Each of us needs some mastery over the devices, algorithms and software programs that increasingly run our lives and power the world — a basic ability to program and control them — to function comfortably and expertly in this ever-expanding digital environment.
“More and more, we see that coding factors into the big problems that need to be solved today,” said Rob MacDonald (at right), Beaver’s math department chairman and the impetus behind the school’s new coding program. “We’re teaching coding not because we think every student is going to have a job as a computer programmer but because of how that connects all the other work they’re doing. If our kids have that tool under their belts, it just makes them much more valuable problem solvers and creative thinkers.”
Unlike other schools that hire costly programming teachers and rearrange students’ schedules to allow room for additional computer classes, teachers at Beaver decided to take on the challenge themselves and set about creating inventive ways to organically integrate coding into the existing curriculum.
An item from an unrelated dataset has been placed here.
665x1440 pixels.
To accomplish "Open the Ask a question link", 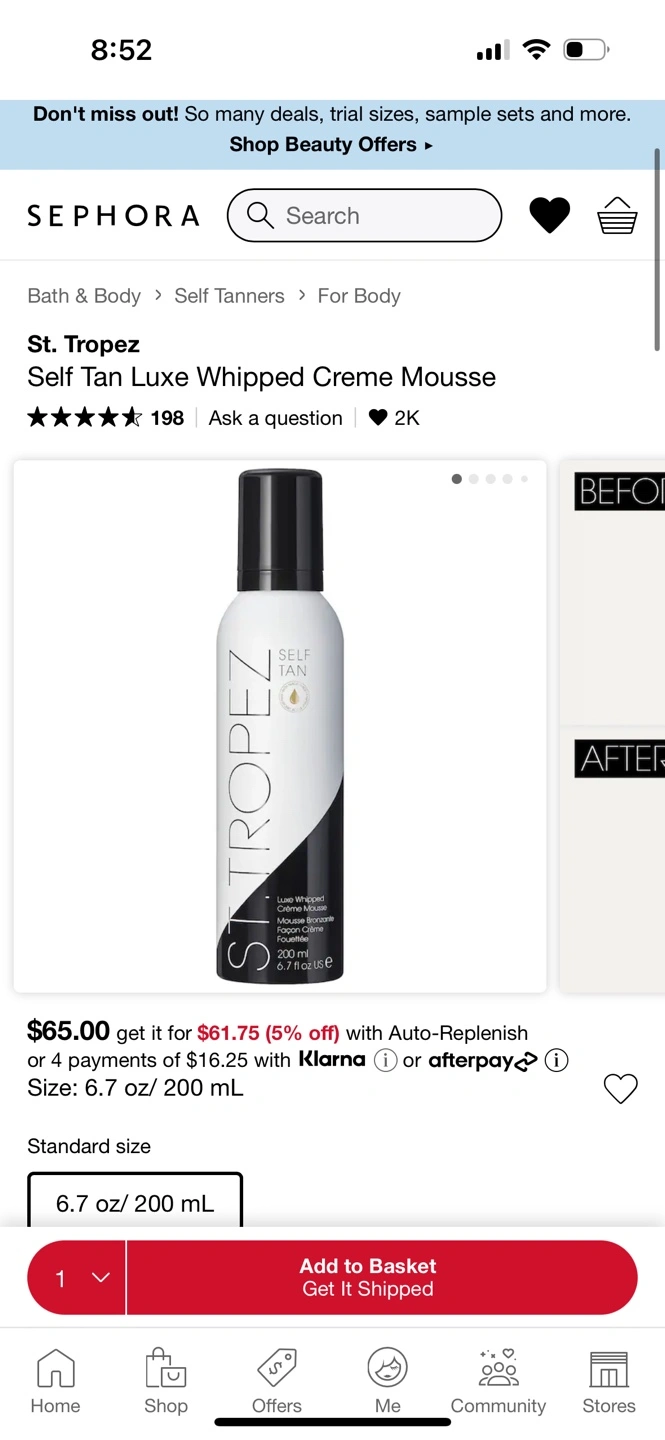I will coord(276,418).
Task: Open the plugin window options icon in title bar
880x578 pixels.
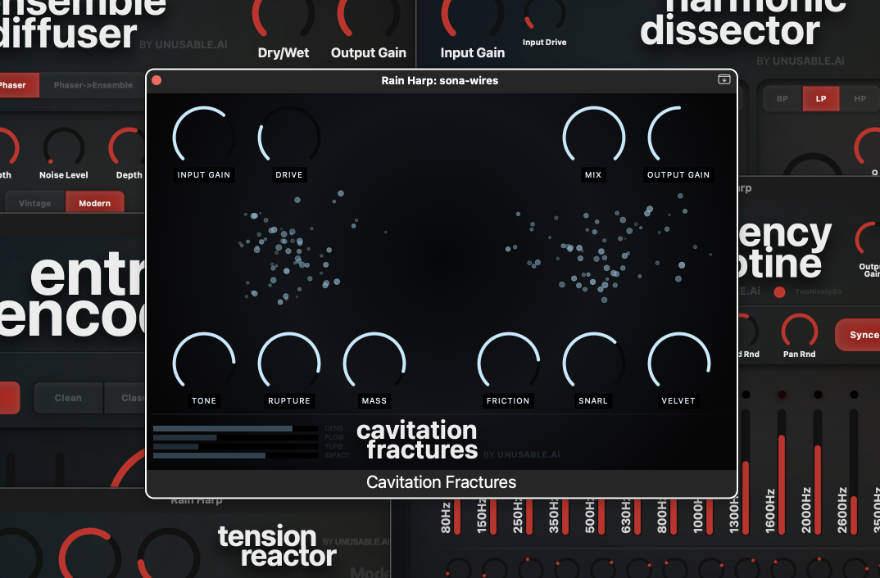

For example, art students last year were encouraged to draw using Pencil Code, math students learned to solve calculus equations using Python, and one English student used CoffeeScript to create an animation that helped fellow students better visualize scenes from “Macbeth.”
This year, teachers have expanded their use of programming in the curriculum. In addition, a new initiative has students working with a programmer at Google to pilot a coding language.
Best of all, Beaver’s early results suggest that coding really has become a must-have teaching tool. Just weeks into the school year, MacDonald has already noticed his geometry students gliding through the material faster and more engaged than ever before.
“Coding is just part of the problem-solving method in so many places in the real world now that it would probably be irresponsible of us not to include it in our curriculum,” he said.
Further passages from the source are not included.